Some collected questions and answers by Stephen Wolfram

Questions may be edited for brevity; see links for full questions.

July 20, 2016

From: Reddit AMA

How much commonality is there between legendary mathematicians/scientists from ages ago, say from 1816, and more modern scientists? Would those legendary scientists from centuries past be significantly changed if they were brought up in this more modern environment?

Yes, things have certainly changed a lot from 1816 to 2016. (Note that the book does include quite a few recent people too.)

One important practical feature is that people are on average living longer. Ada Lovelace and Ramanujan, for example, would almost certainly have lived decades longer with modern healthcare. So would George Boole.

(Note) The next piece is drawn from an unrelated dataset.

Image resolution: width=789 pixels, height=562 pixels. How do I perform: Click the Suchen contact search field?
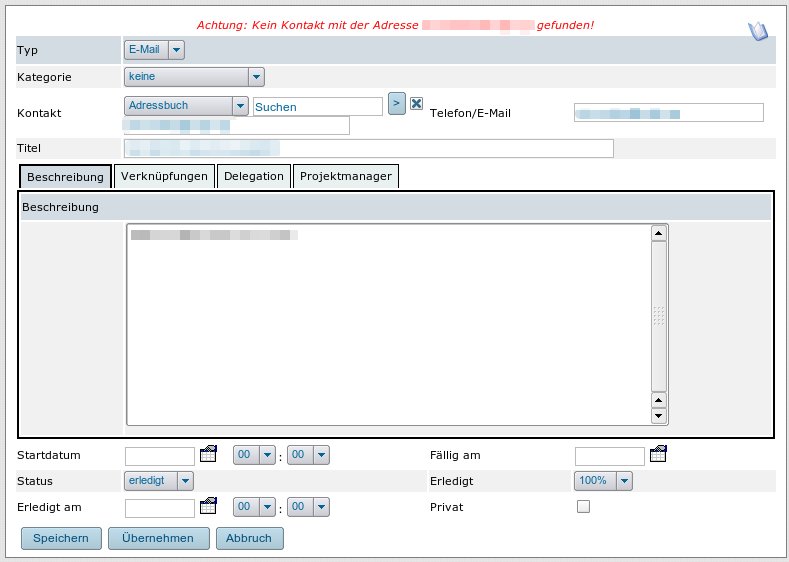pos(317,106)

About the actual doing of math and science: well, we have computers now, and they make a huge difference. But another thing is that math and science as fields are much bigger. They’ve always had a certain amount of institutional structure, and many of the people I wrote about had to overcome inertia from that structure to get their ideas out. But I think in well established areas, that’s a bigger effect today. I’ve been very fortunate to be a “private scientist” outside of institutional constraints most of the time. But most scientists aren’t in that situation. And it tends to be awfully difficult to get genuinely new ideas funded etc., particularly in the better-established areas.

I have to say that the vast majority of major advances tend to come when fields are fairly new, and when there aren’t many people in them. And there are always new fields coming up. But “standard fields” that everyone’s heard of tend to be quite big by the time everyone’s heard of them.

In the big well-established fields today, lots of people work in large collaborations. But the fact is that big ideas tend to be created by individual people (or sometimes a couple of people)—not big collaborations. Those ideas often make use of lots of work done by collaborations, etc. But when there’s something new and creative being done, it’s usually done by one (or perhaps two) people. And these days I have the sense that people don’t really understand that any more: they assume that unless it’s a big collective thing, it can’t be right. It was a different story when math and science were smaller.